Dealing with the Stigma of a Borderline Personality Disorder Diagnosis

BPD diagnosis stigmaThose diagnosed with Borderline Personality Disorder (BPD) are often viewed as “difficult” or even “untreatable.” Borderline Personality Disorder has been referred to as the “leprosy” of psychiatric diagnoses, and BPD treatment professionals were historically warned to “stay away from Borderlines.”

While those dealing with any diagnosis of mental illness may fall prey to social stigma, Dr. Perry Hoffman, president of the National Education Alliance for Borderline Personality Disorder (NEA BPD), terms the stigma associated with Borderline Personality Disorder a “surplus stigma.”

Said Hoffman in a 2007 article on the National Alliance on Mental Illness (NAMI) website:

Issues that promote stigma and, thus, further the BPD misunderstanding include: 1) theories on the development of the disorder, with a suspect position placed on parents similar to the erstwhile schizophrenogenic-mother concept; 2) frequent refusal by mental health professionals to treat BPD patients; 3) negative and sometimes pejorative web site information that projects hopelessness; and 4) clinical controversies as to whether the diagnosis is a legitimate one, a controversy that leads to the refusal of some insurance companies to accept BPD treatment for reimbursement consideration.

The BPD Stigma

If you have been diagnosed with Borderline Personality Disorder, then you have already satisfied five of the nine symptoms associated with the disorder. These painful symptoms include fear of abandonment, recurrent suicidal or self-injurious behavior, impulsivity, intense mood shifts, problems with anger, and patterns of unstable relationships.

You are already facing what probably feels like insurmountable challenges. The last thing you want is to feel like others will not understand what you are going through and will view you differently as a result of your Borderline Personality Disorder diagnosis.

As a result, this BPD stigma often encourages those with the diagnosis to keep their condition under wraps. This can rule out the possibility of developing support systems, which are so crucial in recovery. The BPD stigma can also keep those dealing with the symptoms from seeking treatment for Borderline Personality Disorder.

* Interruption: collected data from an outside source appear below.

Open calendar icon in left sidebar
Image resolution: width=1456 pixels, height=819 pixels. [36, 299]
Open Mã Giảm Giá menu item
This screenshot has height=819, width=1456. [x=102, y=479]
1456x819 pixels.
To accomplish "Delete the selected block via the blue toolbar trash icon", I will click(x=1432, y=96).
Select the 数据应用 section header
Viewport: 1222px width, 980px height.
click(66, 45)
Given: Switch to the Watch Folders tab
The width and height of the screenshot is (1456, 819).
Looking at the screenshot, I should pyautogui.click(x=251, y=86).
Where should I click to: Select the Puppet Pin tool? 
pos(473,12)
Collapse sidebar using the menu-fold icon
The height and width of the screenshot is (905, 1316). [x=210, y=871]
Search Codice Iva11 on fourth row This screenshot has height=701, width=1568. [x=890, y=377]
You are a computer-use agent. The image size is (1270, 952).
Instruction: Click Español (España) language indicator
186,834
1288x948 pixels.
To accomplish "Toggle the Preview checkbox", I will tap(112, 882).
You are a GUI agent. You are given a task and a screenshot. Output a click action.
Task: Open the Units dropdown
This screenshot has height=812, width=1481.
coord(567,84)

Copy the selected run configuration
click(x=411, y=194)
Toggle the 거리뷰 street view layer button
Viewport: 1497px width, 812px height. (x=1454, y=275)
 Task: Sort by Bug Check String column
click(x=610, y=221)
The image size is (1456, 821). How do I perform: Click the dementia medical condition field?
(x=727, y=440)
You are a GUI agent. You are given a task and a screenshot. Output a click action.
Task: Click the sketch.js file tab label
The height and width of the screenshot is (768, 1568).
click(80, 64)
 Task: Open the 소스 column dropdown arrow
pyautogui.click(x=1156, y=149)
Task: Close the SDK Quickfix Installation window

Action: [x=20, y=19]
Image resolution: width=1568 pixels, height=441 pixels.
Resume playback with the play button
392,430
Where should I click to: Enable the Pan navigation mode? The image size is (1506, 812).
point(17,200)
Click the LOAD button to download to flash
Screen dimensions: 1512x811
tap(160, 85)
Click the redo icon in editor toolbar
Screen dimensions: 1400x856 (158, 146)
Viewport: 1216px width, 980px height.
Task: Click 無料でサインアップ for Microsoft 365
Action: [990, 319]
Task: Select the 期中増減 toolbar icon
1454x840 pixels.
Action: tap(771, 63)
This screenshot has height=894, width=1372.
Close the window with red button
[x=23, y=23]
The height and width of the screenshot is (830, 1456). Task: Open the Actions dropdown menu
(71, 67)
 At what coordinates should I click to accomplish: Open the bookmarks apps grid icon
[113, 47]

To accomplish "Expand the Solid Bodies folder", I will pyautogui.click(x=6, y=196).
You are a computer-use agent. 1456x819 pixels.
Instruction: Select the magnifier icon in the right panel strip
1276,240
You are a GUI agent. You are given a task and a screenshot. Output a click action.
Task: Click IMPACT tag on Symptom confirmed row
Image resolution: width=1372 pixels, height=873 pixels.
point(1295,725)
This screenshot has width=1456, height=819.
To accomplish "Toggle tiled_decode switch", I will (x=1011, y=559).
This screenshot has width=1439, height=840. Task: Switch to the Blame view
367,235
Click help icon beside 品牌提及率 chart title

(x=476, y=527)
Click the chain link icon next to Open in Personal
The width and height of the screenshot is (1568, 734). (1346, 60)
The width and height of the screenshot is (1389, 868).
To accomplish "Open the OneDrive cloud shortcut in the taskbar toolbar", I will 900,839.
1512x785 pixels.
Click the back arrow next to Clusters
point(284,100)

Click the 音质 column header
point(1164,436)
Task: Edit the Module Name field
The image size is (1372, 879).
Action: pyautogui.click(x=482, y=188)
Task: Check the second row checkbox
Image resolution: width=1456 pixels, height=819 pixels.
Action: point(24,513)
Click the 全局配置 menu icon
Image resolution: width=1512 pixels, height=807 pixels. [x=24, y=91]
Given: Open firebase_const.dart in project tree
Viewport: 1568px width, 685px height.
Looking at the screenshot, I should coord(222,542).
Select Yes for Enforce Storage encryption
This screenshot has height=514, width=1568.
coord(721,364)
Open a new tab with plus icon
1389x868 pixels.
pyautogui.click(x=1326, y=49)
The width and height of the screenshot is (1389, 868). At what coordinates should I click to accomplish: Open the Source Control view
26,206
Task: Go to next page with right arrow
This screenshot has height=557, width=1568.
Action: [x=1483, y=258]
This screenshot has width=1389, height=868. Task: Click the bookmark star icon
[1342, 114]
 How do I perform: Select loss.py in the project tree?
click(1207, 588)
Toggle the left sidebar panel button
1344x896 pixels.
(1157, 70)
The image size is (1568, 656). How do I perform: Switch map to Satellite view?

Overcoming the Stigma of BPD

The National Institute of Mental Health (NIMH) recommends that, in order for you to help yourself with Borderline Personality Disorder, you should:

  • Talk to your doctor about BPD treatment options
  • Try to spend time with other people and confide in a trusted friend or family member
  • Tell others about events or situations that may trigger your symptoms
  • Identify and seek out comforting situations, places, and people

These suggestions require your braving the stigma of a BPD diagnosis and trusting others. If you can get there, you can take the next steps to learn all you can about the disorder and begin to research BPD treatment options. Finding the right Borderline Personality Disorder treatment center is key in achieving what studies now show is possible: recovery from the symptoms of BPD.

Call and visit several BPD treatment centers, and find the one at which you feel most at ease. Find a treatment center that will customize the treatment plan to you, showing that the center recognizes your individuality and that you are a person, not a diagnosis.

Remind yourself that your disorder is not a reflection of who you are as a human being, and that stigma — though painful to deal with — is simply the perception of the other person.

Hoffman, through her work at NEA BPD, is one of the professionals out there working to eradicate the BPD stigma and bring Borderline Personality Disorder “out of the darkness.”

“Over the past decade, various groups have formed to help move the BPD agenda forward and to bring hope to individuals with BPD and their family members,” Hoffman said.

Organizations such as NAMI, Project Borderline, TARA Association for Personality Disorder, and SashBear.org are all working to reduce the stigma of Borderline Personality Disorder diagnosis and educate the public on what it really means to have BPD.